Giorgione
Op het stofomslag van A Friend from England staat een schilderij van Giorgione afgebeeld, dat een anonieme, korte maar onthullende rol speelt tegen het eind van de roman als Rachel in Venetië is en de Accademia bezoekt: ‘In a deserted room I found the only picture I wanted to see. The woman suckling her child had a heavy face, immanent with meaning, but from which all explanation had been withdrawn. To her right, on the left of the picture, stood the mysterious and elegant knight, intense and remote, his face in shadow. The storm that broke on the scene bound the two together in puzzling complicity. In the background, a banal hill village. In the middle distance, two broken columns.’
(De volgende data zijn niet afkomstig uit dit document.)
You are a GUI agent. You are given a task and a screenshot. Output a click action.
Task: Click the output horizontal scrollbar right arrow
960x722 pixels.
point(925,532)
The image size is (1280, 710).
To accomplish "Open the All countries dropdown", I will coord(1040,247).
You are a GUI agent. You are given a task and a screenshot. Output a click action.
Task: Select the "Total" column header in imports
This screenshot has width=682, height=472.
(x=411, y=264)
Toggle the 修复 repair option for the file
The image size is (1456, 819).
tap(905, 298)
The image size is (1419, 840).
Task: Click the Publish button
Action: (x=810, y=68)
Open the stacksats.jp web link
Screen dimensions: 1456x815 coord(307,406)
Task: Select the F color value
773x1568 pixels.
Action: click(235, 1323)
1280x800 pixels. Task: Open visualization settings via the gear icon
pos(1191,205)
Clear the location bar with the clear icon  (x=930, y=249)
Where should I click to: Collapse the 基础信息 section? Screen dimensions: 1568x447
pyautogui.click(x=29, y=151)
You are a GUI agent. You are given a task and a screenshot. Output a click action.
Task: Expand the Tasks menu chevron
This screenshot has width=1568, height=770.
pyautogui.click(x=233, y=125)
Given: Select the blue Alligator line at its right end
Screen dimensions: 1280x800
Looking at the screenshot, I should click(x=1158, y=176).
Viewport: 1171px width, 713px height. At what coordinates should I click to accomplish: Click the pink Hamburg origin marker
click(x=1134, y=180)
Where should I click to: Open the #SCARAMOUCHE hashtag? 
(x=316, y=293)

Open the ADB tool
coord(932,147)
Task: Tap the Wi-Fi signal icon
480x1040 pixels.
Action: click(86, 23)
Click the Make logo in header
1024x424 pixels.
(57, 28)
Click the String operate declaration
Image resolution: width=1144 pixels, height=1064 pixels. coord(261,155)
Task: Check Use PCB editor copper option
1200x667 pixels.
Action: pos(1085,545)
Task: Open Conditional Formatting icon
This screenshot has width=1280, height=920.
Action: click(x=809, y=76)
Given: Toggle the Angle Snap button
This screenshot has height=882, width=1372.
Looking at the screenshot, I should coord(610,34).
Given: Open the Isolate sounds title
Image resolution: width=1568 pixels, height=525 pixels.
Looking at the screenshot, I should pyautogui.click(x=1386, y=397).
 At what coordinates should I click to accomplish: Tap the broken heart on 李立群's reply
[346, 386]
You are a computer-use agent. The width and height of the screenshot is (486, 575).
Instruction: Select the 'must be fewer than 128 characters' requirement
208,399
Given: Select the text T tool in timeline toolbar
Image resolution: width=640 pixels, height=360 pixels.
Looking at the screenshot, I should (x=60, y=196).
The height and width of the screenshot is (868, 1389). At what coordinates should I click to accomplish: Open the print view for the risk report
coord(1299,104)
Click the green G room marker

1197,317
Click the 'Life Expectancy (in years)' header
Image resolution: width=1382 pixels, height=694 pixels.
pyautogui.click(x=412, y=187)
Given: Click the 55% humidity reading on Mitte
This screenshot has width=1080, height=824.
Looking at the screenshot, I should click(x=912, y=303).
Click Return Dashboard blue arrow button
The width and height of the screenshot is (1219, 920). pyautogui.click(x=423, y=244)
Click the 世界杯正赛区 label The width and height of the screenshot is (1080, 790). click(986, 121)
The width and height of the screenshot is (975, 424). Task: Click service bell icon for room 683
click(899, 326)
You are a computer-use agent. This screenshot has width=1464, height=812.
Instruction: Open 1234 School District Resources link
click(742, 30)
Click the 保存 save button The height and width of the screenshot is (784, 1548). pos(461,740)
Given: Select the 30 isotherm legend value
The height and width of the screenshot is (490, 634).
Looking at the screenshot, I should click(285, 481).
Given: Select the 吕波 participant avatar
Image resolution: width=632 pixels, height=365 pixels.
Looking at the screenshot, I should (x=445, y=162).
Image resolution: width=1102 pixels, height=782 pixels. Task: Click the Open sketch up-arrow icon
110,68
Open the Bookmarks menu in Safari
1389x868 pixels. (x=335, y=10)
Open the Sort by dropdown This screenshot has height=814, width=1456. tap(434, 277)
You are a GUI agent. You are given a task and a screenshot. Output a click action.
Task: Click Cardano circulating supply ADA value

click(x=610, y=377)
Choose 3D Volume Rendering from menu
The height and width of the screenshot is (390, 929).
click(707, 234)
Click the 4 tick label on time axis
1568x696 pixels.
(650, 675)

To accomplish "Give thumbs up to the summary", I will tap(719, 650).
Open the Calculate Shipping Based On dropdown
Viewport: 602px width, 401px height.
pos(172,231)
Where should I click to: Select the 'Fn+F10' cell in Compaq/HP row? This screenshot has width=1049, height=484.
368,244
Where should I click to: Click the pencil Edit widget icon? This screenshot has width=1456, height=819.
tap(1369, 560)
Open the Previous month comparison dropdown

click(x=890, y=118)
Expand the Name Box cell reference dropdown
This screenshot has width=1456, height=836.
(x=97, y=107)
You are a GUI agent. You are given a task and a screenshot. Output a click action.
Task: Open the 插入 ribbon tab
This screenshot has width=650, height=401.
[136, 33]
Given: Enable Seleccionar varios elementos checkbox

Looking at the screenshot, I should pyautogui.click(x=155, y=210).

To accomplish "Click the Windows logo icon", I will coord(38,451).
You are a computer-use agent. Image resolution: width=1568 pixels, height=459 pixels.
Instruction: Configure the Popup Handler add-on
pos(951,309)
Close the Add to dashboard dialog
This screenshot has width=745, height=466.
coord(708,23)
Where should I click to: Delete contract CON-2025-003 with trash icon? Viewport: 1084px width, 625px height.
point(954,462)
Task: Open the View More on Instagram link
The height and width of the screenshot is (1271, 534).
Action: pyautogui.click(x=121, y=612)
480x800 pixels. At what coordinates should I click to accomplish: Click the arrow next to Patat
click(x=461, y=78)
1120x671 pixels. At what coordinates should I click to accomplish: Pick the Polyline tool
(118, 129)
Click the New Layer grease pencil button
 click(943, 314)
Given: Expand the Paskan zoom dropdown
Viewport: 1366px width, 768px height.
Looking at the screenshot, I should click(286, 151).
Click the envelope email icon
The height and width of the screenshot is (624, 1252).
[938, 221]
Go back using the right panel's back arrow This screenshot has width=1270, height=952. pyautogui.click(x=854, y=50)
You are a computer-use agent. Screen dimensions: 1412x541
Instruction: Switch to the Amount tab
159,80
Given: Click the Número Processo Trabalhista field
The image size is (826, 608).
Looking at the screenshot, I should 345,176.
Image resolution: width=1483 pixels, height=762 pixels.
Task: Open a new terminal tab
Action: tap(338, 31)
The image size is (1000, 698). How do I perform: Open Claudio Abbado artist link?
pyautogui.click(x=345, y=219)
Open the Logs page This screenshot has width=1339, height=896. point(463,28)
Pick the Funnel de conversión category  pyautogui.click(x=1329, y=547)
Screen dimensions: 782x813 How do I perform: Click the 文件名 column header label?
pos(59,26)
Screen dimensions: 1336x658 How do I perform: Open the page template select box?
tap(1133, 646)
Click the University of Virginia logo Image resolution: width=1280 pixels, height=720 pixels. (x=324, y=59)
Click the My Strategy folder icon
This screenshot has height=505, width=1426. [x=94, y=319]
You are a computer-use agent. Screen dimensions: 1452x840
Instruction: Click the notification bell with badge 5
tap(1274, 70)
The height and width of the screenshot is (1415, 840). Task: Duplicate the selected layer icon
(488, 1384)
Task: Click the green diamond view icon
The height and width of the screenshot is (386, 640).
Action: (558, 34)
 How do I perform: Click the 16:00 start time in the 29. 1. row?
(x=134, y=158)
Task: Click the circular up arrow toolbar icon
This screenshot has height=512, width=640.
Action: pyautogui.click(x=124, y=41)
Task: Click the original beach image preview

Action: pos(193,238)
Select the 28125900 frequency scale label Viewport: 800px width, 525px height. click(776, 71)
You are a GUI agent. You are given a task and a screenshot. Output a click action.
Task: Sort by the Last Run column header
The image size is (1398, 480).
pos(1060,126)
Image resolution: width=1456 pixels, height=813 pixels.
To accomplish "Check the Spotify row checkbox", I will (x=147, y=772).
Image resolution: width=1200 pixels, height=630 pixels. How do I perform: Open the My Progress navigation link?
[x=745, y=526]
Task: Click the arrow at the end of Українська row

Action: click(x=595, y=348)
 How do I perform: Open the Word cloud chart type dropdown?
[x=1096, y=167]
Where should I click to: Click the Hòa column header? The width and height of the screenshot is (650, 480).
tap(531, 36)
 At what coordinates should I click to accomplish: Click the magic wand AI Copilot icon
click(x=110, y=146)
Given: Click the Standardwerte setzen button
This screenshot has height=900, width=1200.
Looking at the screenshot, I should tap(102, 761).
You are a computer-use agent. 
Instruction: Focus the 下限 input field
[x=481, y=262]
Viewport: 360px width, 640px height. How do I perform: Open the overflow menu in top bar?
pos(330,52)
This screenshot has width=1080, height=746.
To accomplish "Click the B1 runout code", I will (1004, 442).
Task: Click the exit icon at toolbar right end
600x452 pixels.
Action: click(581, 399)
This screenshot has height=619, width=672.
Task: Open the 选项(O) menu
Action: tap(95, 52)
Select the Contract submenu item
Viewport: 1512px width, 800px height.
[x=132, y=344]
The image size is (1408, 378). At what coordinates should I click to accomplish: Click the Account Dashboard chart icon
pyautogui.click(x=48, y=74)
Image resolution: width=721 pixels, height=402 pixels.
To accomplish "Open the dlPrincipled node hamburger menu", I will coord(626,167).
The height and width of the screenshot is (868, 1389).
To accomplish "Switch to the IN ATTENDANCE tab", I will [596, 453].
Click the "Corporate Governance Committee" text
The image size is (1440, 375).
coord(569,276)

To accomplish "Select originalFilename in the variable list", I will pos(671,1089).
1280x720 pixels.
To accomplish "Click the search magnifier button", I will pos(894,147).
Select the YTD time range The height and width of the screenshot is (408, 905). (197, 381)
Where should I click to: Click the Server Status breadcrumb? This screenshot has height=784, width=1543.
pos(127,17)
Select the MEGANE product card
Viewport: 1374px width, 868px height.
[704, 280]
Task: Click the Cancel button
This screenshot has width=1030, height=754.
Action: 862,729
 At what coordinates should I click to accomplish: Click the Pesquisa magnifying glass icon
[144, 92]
De kunsthistorica Brookner verenigt zich hier met de schrijfster en schildert met bijna angstaanjagende buitengesloten distantie en precisie de symbolische inhoud van de roman. Rachels zien van de mysterieuze idylle van Giorgione dient hier als sleutel; het boek nadert zijn ontknoping en het is wel duidelijk dat er meer speelt dan het verhaal van de Livingstones alleen, en dat de figuur van de vertelster, met haar nachtelijke ronddolingen, haar nachtmerries over verdrinken en haar dromen over getrouwd zijn, lang niet zo eenvoudig is als ze in het begin voorwendt.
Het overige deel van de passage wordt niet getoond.